5. What remains unclear from available reporting
Public reporting and the filmmaker’s materials document the film’s authorship, release year and subject matter, and identify many interview subjects, but detailed production financing records, a full list of interview dates or all distribution deals are not fully enumerated in the sources reviewed here; those specifics remain outside the available reporting and would require primary production paperwork or direct confirmation from the filmmaker to verify [5] [4].

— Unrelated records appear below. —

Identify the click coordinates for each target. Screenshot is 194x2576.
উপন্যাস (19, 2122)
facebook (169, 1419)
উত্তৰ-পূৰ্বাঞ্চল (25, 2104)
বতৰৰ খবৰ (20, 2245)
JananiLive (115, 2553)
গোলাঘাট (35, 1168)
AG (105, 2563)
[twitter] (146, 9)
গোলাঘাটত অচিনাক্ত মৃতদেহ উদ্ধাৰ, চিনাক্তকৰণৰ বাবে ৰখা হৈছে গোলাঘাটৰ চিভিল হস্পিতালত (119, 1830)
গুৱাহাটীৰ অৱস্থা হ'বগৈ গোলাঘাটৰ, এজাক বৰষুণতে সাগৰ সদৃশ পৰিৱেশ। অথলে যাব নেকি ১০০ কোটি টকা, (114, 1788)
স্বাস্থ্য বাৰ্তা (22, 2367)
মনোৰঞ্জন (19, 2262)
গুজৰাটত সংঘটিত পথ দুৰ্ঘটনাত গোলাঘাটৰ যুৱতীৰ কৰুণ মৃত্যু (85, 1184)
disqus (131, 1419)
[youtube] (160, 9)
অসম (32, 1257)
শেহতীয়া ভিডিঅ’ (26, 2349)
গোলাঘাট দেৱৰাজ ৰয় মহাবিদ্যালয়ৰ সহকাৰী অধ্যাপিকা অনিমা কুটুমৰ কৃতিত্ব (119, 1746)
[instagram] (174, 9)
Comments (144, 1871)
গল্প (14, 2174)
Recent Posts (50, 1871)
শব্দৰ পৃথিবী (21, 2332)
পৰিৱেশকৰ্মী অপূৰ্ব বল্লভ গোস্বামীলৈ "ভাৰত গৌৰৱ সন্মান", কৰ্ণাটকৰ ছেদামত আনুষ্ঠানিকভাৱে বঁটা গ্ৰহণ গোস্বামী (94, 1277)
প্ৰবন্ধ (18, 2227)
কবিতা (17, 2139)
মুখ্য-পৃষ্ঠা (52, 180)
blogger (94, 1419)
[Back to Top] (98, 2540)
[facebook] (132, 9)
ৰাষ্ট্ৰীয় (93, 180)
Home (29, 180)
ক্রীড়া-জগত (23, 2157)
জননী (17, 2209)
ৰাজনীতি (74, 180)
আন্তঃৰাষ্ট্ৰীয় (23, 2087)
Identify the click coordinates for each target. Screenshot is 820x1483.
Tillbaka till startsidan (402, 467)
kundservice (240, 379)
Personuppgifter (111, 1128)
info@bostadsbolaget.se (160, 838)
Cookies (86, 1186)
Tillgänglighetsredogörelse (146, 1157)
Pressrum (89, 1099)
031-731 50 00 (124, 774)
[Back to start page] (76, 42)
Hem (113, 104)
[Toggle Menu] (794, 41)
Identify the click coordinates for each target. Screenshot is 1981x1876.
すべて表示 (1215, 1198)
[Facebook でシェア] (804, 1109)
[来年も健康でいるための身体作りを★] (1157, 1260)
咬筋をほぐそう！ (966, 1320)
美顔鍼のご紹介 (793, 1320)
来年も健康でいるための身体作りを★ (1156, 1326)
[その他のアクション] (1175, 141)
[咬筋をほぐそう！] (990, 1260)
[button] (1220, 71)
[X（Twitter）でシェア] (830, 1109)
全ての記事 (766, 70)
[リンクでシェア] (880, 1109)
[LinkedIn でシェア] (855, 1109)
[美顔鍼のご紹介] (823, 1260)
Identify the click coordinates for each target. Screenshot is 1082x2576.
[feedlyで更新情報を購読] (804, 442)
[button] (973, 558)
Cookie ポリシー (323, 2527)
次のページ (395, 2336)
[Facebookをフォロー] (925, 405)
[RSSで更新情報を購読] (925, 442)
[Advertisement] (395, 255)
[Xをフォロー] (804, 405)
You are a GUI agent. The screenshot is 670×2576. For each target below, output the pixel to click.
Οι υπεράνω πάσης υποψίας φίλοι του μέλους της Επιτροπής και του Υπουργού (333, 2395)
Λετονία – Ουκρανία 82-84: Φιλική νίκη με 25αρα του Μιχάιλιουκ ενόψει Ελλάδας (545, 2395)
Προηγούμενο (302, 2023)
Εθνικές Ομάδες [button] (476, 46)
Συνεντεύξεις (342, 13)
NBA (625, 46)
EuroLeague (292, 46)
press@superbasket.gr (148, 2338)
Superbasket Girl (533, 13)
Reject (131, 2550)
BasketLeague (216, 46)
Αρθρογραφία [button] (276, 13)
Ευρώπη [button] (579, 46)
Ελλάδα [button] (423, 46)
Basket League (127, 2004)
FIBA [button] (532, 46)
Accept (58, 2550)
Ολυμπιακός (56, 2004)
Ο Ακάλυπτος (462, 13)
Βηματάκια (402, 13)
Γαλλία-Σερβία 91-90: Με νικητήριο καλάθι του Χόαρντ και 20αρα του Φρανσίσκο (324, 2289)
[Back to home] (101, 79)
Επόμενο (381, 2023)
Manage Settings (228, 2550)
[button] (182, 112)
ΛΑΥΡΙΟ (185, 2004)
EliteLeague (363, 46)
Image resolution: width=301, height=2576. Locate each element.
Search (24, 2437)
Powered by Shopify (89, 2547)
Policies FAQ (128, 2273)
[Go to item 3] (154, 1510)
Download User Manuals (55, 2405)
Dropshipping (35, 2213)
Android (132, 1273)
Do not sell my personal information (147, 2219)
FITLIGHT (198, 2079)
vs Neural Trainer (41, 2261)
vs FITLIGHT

6. Stakes and why it matters
The film’s reappearance matters because it demonstrates how archival documentary footage can be repurposed online to create misleading narratives about secrecy, authority and expertise; when a public documentary like Black Start is recast as covert intelligence material, it alters public perception of the speakers and the urgency of the topic without adding new evidence about grid vulnerabilities themselves [4] [6]. The original documentary’s documented aim was to push the grid-hardening conversation into public policy debates, a goal that remains central to understanding its production and intent [5].